## Task brief
Please return, word for word, the lines of the records below, starting with the line that contains "Given: Click the APIELE logo" and going on through the end of the records.

## Dataset entries
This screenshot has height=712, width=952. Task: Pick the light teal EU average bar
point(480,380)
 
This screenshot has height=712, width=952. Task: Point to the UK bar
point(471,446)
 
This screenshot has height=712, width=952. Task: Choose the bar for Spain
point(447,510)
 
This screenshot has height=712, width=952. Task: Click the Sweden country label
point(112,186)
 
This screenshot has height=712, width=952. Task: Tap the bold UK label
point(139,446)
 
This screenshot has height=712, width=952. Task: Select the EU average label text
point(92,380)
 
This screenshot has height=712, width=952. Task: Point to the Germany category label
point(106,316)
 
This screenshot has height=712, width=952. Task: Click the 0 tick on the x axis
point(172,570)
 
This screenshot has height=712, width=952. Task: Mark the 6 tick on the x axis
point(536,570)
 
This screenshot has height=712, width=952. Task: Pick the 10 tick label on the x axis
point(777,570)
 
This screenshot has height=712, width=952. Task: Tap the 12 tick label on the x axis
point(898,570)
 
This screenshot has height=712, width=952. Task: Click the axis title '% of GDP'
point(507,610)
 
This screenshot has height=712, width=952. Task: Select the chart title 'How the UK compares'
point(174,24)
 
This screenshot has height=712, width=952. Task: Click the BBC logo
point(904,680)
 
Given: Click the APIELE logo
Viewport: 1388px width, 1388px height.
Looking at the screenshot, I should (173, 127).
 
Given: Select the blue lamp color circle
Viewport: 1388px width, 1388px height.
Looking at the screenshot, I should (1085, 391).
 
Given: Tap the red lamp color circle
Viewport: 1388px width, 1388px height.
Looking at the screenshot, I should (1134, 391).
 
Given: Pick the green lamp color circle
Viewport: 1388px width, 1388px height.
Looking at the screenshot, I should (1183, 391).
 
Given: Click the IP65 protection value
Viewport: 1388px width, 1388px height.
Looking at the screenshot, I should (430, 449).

## Task result
Given: Click the APIELE logo
Viewport: 1388px width, 1388px height.
Looking at the screenshot, I should (173, 127).
 
Given: Select the blue lamp color circle
Viewport: 1388px width, 1388px height.
Looking at the screenshot, I should (1085, 391).
 
Given: Tap the red lamp color circle
Viewport: 1388px width, 1388px height.
Looking at the screenshot, I should (1134, 391).
 
Given: Pick the green lamp color circle
Viewport: 1388px width, 1388px height.
Looking at the screenshot, I should (1183, 391).
 
Given: Click the IP65 protection value
Viewport: 1388px width, 1388px height.
Looking at the screenshot, I should (430, 449).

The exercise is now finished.